There are a number of traits you need to look for in a modern CISO, whether you’re seeking someone for a full-time role or an interim period:
- Engagement A CISO needs to be able to explain cybersecurity concepts to a wide range of people in a language they understand. They need the ability to influence and deliver business change, as many cyber threats can be mitigated against by having an effective security awareness programme. More than anything, your CISO needs to be able to inform you of your risk landscape in a clear and concise manner.
- Business acumen Your CSIO needs to understand how you operate, what your risk appetite is, and what special conditions you work under – especially if these are regulatory. ‘One size fits all’ is not an appropriate approach for cybersecurity, especially within the financial sector, since what one business might consider far too risky, might be absolutely essential in another. Your CISO needs to understand where certain levels of risk are an acceptable facet of operating as a business.

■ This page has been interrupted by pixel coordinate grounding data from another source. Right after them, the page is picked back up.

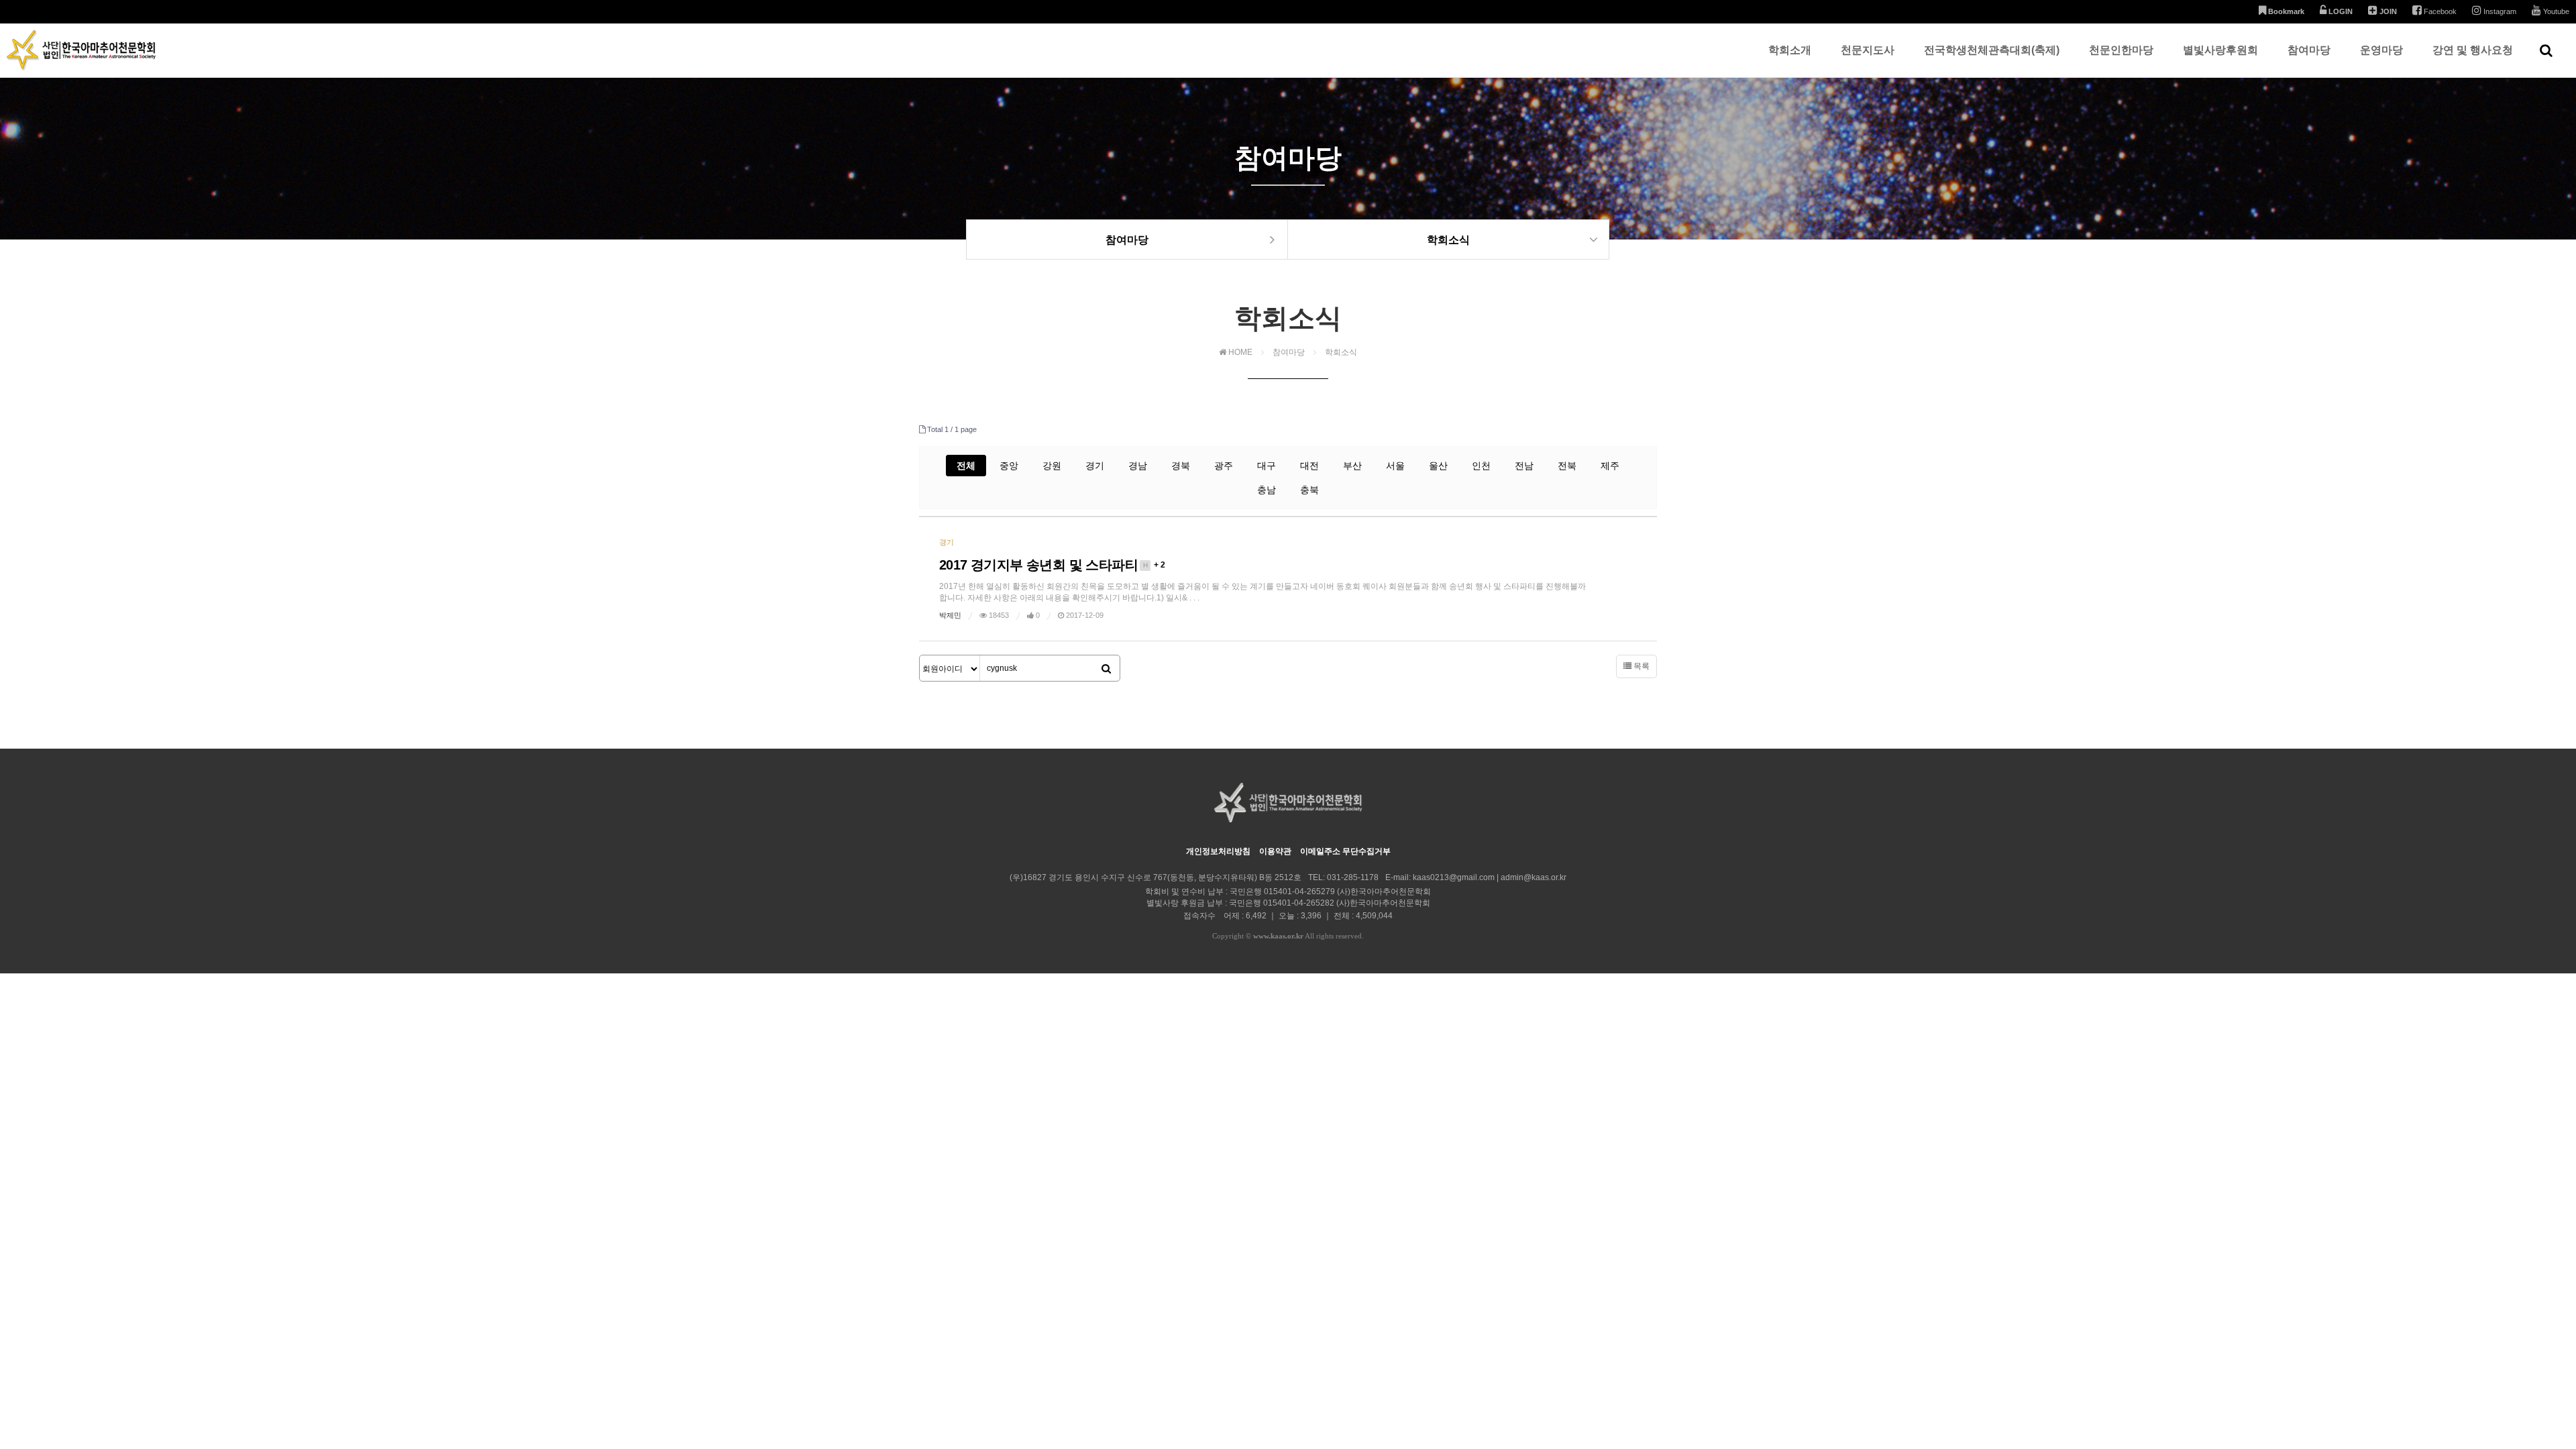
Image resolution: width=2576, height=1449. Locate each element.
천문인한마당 (2121, 50)
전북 (1567, 465)
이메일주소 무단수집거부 (1345, 851)
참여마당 (2309, 50)
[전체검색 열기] (2546, 50)
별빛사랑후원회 (2220, 50)
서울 (1395, 465)
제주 (1610, 465)
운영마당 (2381, 50)
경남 (1137, 465)
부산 (1352, 465)
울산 (1438, 465)
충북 (1309, 489)
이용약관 (1275, 851)
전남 (1524, 465)
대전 (1309, 465)
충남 (1266, 489)
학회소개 (1789, 50)
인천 (1481, 465)
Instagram (2498, 11)
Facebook (2439, 11)
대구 (1266, 465)
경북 (1180, 465)
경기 (1094, 465)
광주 (1223, 465)
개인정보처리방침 (1218, 851)
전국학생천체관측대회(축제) (1991, 50)
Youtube (2555, 11)
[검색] (1106, 668)
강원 (1051, 465)
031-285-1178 (1353, 877)
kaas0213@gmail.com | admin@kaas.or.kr (1489, 877)
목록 (1640, 666)
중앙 (1009, 465)
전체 (966, 465)
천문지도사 (1867, 50)
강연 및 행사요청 (2472, 50)
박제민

- Understand risk I’ll let you into a cybersecurity secret – despite the hype, buzzwords, acronyms and expensive technology, all cybersecurity really comes down to is risk management. Your CISO needs to be able to understand risk, how it applies to your organisation, and how to mitigate against it. It’s one of the reasons many of the new breed of CISO come from non-IT backgrounds, with experience in operations where the management of risk is more established.
- Broad shoulders In many ways the role of the CISO is a thankless one. A CISO will likely only be in the spotlight if there is a problem, and will be having many sleepless nights worrying about the latest threats. You need to find someone who can cope with the demands of the role and, equally as important, recognise that the value they add to your business is in many respects invisible. Their job is to keep your company name out of the media.
- Big picture This is where many traditional CISOs underperform. Yes, a large part of the role is IT-focused, but the scope is much wider. Physical security, education and awareness programmes, social engineering and effective governance are just as important to an overall security culture as technical controls.
- Leadership Your CISO needs to bring the entire organisation – from the Board to the cleaners, and even your suppliers – along the journey to a secure organisation. They have to be personable and approachable to all levels, and have an elevated public profile within the business. The role is not one of a controlling puppet master, but rather a crafter of culture.
You need to find a CISO you’re comfortable with, who can impart their technical knowledge into business language. I’m a firm believer that a good CISO should be able to explain cybersecurity concepts into plain English in four sentences. The people beneath the CISO need to have the in-depth understanding, whereas the CISO needs to deal with the overall landscape.
Even if your firm doesn’t have the requirement for a full time CISO, there are new options becoming available, such as ‘CISO-as-a-Service’. These flexible, pay-as-you-go services enable financial businesses to benefit from the skills and experience of these elusive individuals without the staff overhead or usual Capex investment.
I foresee there will be much demand for services such as these as financial organisations of all sizes start to get to grips with escalating regulatory and cyber security challenges that will become an increasing part of daily business life moving forwards.